NYU 80 Washington Square East Galleries
80 Washington Square East, 212-998-5747
Greenwich Village
October 21 - December 19, 2009
Reception: Tuesday, October 27, 5 - 8 PM
Web Site
Stuart Sherman, a member of the important generation of American avant-garde performance artists who rose to prominence in the late 1960s and early 1970s, developed his own unique style across various media, the impact of which continues to resonate with the avant-garde eight years after his death. He devoted a large amount of his time to the creation of performances he called “spectacles”, which often took the form of small tabletop performances. These performances involved the manipulation of both familiar and unfamiliar everyday objects atop one or more folding TV dinner tables. Performed by a poker-faced Sherman, the spectacle performances sit in a unique hybrid space that moves between references to various genres including comedy, magic, musicals, minimalism, surrealism, opera, three card monte games, fluxus, and vaudeville. Through these performances, which consisted of series of intricately structured object manipulations, he crafted a unique identity both as creator and performer. While the spectacle performances were generally miniature in scale, they were certainly not miniature in ambition, exploring with great wit topics such as time, language, mortality, eroticism, and personal identity.
Although Stuart Sherman is, perhaps, best known for his object spectacles, as well as for his films (that are currently been restored by the Museum of Modern Art) and videos (available through Electronic Arts Intermix), this exhibit aims to present a broad view of the range of his artistic achievements, firmly establishing his place as a highly influential figure of the 1970s downtown art world. The show explores the extraordinary career of this artist through documentation of his larger scale theatrical productions, sculptural proposals, daily collages from the 1990s, and poetry. Exhibited for the first time is an extraordinary series of ideographic and language-based drawings executed in the 1970s, which provide the immediate context for spectacle performances.

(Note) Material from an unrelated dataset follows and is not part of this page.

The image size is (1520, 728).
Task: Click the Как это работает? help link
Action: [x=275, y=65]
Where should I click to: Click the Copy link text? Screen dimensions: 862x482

The title of the exhibit “Beginningless Thought/Endless Seeing” taken from a syllabus for a class Sherman taught, defines his work and the nature of his process. In combining these disparate and widely unknown materials for the first time, this exhibition highlights the various manifestations of his endless thinking, the richness and depth of his artistry across genre boundaries, and the philosophical themes that informed the central core of his artistic identity.